START TEXT TO READ

From: Darrick J. Wong <djwong@kernel.org>

When CONFIG_XFS_DEBUG=y, set WQ_SYSFS on all workqueues that we create
so that we (developers) have a means to monitor cpu affinity and whatnot
for background workers.  In the next patchset we'll expose knobs for
some of the workqueues publicly and document it, but not now.

Signed-off-by: Darrick J. Wong <djwong@kernel.org>
Reviewed-by: Dave Chinner <dchinner@redhat.com>
---
 fs/xfs/xfs_log.c       |    5 +++--
 fs/xfs/xfs_mru_cache.c |    2 +-
 fs/xfs/xfs_super.c     |   23 ++++++++++++++---------
 fs/xfs/xfs_super.h     |    6 ++++++
 4 files changed, 24 insertions(+), 12 deletions(-)


diff --git a/fs/xfs/xfs_log.c b/fs/xfs/xfs_log.c
index d8b814227734..9aa30e7cd314 100644
--- a/fs/xfs/xfs_log.c
+++ b/fs/xfs/xfs_log.c
@@ -1492,8 +1492,9 @@ xlog_alloc_log(
 	log->l_iclog->ic_prev = prev_iclog;	/* re-write 1st prev ptr */
 
 	log->l_ioend_workqueue = alloc_workqueue("xfs-log/%s",
-			WQ_MEM_RECLAIM | WQ_FREEZABLE | WQ_HIGHPRI, 0,
-			mp->m_super->s_id);
+			XFS_WQFLAGS(WQ_FREEZABLE | WQ_MEM_RECLAIM |
+				    WQ_HIGHPRI),
+			0, mp->m_super->s_id);
 	if (!log->l_ioend_workqueue)

END TEXT TO READ

◆ TASK REQUIREMENTS
**A)** Answer from the XFS workqueue patch:
(i) Which configuration setting causes WQ_SYSFS to be set on the workqueues?
(ii) Who is listed as the reviewer?
(iii) How many files does the patch change, with how many insertions and deletions?
**B)** Extract the stretch of the XFS workqueue patch from "diff --git a/fs/xfs/xfs_log.c" through "if (!log->l_ioend_workqueue)".
The rows have nothing to do with the patch.

START RECORDS SUPPLIED

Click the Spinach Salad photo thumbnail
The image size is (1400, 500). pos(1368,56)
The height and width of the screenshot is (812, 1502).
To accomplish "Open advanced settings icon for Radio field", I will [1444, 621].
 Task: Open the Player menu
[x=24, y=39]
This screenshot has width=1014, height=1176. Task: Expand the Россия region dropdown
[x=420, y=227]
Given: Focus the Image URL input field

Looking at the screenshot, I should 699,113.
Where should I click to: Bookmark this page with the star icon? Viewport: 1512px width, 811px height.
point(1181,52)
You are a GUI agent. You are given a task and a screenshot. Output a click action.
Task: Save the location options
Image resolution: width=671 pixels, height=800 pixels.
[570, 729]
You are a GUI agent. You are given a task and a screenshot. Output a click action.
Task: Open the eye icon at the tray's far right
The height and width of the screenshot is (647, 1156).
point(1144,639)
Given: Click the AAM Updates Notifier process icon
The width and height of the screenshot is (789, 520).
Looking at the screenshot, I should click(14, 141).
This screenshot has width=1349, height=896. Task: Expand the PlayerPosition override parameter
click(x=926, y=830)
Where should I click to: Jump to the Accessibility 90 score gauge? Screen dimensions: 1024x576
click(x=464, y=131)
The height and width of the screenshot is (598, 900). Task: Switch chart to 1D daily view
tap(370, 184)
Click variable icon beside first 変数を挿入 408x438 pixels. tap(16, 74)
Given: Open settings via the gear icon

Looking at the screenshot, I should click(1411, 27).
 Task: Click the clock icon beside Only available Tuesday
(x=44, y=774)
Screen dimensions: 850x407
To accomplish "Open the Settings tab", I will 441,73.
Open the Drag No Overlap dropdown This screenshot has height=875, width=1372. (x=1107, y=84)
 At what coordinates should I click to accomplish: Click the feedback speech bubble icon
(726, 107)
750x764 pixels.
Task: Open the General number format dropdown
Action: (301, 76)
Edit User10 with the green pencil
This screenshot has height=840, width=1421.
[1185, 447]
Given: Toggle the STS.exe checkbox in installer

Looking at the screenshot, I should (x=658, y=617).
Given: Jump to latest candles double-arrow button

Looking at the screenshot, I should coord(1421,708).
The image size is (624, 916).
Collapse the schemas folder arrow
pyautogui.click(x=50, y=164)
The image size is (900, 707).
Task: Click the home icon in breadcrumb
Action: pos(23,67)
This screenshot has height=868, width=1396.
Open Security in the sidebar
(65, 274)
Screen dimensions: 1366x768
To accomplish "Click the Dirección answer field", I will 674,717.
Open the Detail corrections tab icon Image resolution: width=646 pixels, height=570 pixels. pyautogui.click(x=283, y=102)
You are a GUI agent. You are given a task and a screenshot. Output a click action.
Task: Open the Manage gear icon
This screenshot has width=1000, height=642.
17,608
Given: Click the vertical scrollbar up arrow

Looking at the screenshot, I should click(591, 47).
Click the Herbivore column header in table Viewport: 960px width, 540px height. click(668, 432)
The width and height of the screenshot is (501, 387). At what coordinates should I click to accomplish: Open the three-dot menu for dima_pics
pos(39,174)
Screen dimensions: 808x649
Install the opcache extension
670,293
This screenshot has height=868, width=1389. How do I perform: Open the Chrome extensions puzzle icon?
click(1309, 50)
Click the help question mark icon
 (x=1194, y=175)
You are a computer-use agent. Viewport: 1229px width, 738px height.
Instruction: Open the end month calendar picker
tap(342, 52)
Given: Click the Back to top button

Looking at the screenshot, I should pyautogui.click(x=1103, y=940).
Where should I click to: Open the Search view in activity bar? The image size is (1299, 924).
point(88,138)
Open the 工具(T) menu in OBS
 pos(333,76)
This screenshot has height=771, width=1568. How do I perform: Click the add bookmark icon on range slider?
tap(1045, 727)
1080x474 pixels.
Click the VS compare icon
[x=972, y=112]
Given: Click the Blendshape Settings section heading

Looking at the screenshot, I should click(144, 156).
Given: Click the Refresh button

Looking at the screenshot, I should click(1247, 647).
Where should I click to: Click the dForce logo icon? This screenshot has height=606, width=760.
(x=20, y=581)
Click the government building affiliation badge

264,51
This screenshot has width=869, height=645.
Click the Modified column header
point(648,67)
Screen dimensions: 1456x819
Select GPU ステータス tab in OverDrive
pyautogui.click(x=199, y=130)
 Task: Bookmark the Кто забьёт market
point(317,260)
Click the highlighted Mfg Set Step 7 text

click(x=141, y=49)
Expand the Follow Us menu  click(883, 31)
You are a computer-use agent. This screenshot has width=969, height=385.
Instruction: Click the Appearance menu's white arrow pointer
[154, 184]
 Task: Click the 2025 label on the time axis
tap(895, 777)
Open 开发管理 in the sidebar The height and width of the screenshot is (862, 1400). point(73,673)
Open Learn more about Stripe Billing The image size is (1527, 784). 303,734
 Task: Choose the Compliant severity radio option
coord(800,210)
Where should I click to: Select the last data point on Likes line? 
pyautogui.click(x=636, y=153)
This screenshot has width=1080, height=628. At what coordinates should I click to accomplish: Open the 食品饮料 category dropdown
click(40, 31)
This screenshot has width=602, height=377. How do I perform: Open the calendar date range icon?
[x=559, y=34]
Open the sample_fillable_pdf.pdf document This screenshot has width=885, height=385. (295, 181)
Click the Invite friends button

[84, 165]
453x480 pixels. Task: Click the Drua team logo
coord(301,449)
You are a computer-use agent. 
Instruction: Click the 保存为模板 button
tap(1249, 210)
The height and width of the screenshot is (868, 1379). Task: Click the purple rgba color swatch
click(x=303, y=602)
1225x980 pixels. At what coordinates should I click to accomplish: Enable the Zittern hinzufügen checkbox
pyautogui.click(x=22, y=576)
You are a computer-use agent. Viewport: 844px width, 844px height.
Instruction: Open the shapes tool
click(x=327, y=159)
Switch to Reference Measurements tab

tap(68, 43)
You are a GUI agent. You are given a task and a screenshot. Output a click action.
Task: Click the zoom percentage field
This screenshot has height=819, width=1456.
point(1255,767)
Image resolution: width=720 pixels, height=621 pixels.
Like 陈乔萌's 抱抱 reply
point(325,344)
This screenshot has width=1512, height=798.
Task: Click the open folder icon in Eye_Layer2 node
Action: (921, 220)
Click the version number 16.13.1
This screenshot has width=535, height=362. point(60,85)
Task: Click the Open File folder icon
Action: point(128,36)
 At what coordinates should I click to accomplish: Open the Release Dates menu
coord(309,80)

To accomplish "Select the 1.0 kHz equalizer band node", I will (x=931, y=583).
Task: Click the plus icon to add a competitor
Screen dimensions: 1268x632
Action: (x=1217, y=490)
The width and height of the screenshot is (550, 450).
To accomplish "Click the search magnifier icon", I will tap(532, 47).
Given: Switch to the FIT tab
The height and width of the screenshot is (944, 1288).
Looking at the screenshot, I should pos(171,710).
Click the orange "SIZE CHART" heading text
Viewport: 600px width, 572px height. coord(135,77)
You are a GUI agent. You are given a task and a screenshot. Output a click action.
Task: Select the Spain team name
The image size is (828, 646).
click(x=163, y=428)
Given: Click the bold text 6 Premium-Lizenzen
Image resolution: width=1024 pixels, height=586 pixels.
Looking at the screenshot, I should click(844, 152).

END RECORDS SUPPLIED

◆ OUTPUTS FOR THE TASKS
**A)**
(i) CONFIG_XFS_DEBUG=y
(ii) Dave Chinner <dchinner@redhat.com>
(iii) 4 files, with 24 insertions and 12 deletions

**B)**
diff --git a/fs/xfs/xfs_log.c b/fs/xfs/xfs_log.c
index d8b814227734..9aa30e7cd314 100644
--- a/fs/xfs/xfs_log.c
+++ b/fs/xfs/xfs_log.c
@@ -1492,8 +1492,9 @@ xlog_alloc_log(
 	log->l_iclog->ic_prev = prev_iclog;	/* re-write 1st prev ptr */
 
 	log->l_ioend_workqueue = alloc_workqueue("xfs-log/%s",
-			WQ_MEM_RECLAIM | WQ_FREEZABLE | WQ_HIGHPRI, 0,
-			mp->m_super->s_id);
+			XFS_WQFLAGS(WQ_FREEZABLE | WQ_MEM_RECLAIM |
+				    WQ_HIGHPRI),
+			0, mp->m_super->s_id);
 	if (!log->l_ioend_workqueue)